GOAL OF THE EXERCISE:
Without dropping or altering a single word, give the listing again.

SOURCE MATERIAL:
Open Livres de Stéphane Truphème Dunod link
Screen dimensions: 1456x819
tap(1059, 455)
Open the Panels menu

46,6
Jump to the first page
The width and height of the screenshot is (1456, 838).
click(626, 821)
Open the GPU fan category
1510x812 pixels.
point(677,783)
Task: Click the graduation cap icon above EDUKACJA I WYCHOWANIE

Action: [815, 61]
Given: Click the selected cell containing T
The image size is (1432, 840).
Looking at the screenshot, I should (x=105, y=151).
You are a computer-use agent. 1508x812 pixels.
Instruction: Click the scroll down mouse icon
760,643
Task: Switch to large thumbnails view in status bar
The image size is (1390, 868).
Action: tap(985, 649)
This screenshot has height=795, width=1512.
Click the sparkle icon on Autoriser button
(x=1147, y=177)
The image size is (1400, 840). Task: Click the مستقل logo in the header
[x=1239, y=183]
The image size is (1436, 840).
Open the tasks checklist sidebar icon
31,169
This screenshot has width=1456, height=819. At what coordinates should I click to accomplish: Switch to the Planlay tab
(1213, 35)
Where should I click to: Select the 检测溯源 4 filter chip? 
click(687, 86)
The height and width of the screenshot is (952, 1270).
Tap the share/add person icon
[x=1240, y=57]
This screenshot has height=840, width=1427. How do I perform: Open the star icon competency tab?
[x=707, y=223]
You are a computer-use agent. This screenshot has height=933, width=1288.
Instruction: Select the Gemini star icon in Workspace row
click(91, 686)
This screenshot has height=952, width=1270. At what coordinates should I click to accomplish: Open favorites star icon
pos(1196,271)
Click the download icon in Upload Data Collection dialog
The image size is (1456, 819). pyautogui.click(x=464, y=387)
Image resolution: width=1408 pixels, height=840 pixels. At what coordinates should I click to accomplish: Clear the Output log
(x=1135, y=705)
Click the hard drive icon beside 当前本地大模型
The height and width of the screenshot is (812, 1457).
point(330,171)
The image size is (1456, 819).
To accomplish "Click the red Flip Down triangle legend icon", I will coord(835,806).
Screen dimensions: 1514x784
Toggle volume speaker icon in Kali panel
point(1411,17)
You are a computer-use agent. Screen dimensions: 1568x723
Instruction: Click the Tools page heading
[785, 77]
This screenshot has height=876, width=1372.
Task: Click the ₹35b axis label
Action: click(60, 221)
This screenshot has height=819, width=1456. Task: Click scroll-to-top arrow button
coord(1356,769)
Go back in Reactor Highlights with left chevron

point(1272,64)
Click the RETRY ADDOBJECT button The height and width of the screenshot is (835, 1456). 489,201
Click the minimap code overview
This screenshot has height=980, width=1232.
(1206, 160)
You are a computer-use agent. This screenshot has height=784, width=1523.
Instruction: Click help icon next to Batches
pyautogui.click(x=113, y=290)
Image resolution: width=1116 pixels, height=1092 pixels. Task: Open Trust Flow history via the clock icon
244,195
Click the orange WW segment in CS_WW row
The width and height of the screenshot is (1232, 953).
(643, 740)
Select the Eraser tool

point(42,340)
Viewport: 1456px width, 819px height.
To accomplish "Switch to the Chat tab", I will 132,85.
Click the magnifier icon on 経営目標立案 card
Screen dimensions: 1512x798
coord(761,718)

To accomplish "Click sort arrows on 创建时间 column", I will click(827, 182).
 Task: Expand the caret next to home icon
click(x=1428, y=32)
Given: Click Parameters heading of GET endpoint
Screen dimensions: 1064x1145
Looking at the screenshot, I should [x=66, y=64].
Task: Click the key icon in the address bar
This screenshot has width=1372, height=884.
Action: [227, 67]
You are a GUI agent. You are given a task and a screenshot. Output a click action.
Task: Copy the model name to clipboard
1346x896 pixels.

ANSWER BOX:
Open Livres de Stéphane Truphème Dunod link
Screen dimensions: 1456x819
tap(1059, 455)
Open the Panels menu

46,6
Jump to the first page
The width and height of the screenshot is (1456, 838).
click(626, 821)
Open the GPU fan category
1510x812 pixels.
point(677,783)
Task: Click the graduation cap icon above EDUKACJA I WYCHOWANIE

Action: [815, 61]
Given: Click the selected cell containing T
The image size is (1432, 840).
Looking at the screenshot, I should (x=105, y=151).
You are a computer-use agent. 1508x812 pixels.
Instruction: Click the scroll down mouse icon
760,643
Task: Switch to large thumbnails view in status bar
The image size is (1390, 868).
Action: tap(985, 649)
This screenshot has height=795, width=1512.
Click the sparkle icon on Autoriser button
(x=1147, y=177)
The image size is (1400, 840). Task: Click the مستقل logo in the header
[x=1239, y=183]
The image size is (1436, 840).
Open the tasks checklist sidebar icon
31,169
This screenshot has width=1456, height=819. At what coordinates should I click to accomplish: Switch to the Planlay tab
(1213, 35)
Where should I click to: Select the 检测溯源 4 filter chip? 
click(687, 86)
The height and width of the screenshot is (952, 1270).
Tap the share/add person icon
[x=1240, y=57]
This screenshot has height=840, width=1427. How do I perform: Open the star icon competency tab?
[x=707, y=223]
You are a computer-use agent. This screenshot has height=933, width=1288.
Instruction: Select the Gemini star icon in Workspace row
click(91, 686)
This screenshot has height=952, width=1270. At what coordinates should I click to accomplish: Open favorites star icon
pos(1196,271)
Click the download icon in Upload Data Collection dialog
The image size is (1456, 819). pyautogui.click(x=464, y=387)
Image resolution: width=1408 pixels, height=840 pixels. At what coordinates should I click to accomplish: Clear the Output log
(x=1135, y=705)
Click the hard drive icon beside 当前本地大模型
The height and width of the screenshot is (812, 1457).
point(330,171)
The image size is (1456, 819).
To accomplish "Click the red Flip Down triangle legend icon", I will coord(835,806).
Screen dimensions: 1514x784
Toggle volume speaker icon in Kali panel
point(1411,17)
You are a computer-use agent. Screen dimensions: 1568x723
Instruction: Click the Tools page heading
[785, 77]
This screenshot has height=876, width=1372.
Task: Click the ₹35b axis label
Action: click(60, 221)
This screenshot has height=819, width=1456. Task: Click scroll-to-top arrow button
coord(1356,769)
Go back in Reactor Highlights with left chevron

point(1272,64)
Click the RETRY ADDOBJECT button The height and width of the screenshot is (835, 1456). 489,201
Click the minimap code overview
This screenshot has height=980, width=1232.
(1206, 160)
You are a computer-use agent. This screenshot has height=784, width=1523.
Instruction: Click help icon next to Batches
pyautogui.click(x=113, y=290)
Image resolution: width=1116 pixels, height=1092 pixels. Task: Open Trust Flow history via the clock icon
244,195
Click the orange WW segment in CS_WW row
The width and height of the screenshot is (1232, 953).
(643, 740)
Select the Eraser tool

point(42,340)
Viewport: 1456px width, 819px height.
To accomplish "Switch to the Chat tab", I will 132,85.
Click the magnifier icon on 経営目標立案 card
Screen dimensions: 1512x798
coord(761,718)

To accomplish "Click sort arrows on 创建时间 column", I will click(827, 182).
 Task: Expand the caret next to home icon
click(x=1428, y=32)
Given: Click Parameters heading of GET endpoint
Screen dimensions: 1064x1145
Looking at the screenshot, I should [x=66, y=64].
Task: Click the key icon in the address bar
This screenshot has width=1372, height=884.
Action: [227, 67]
You are a GUI agent. You are given a task and a screenshot. Output a click action.
Task: Copy the model name to clipboard
1346x896 pixels.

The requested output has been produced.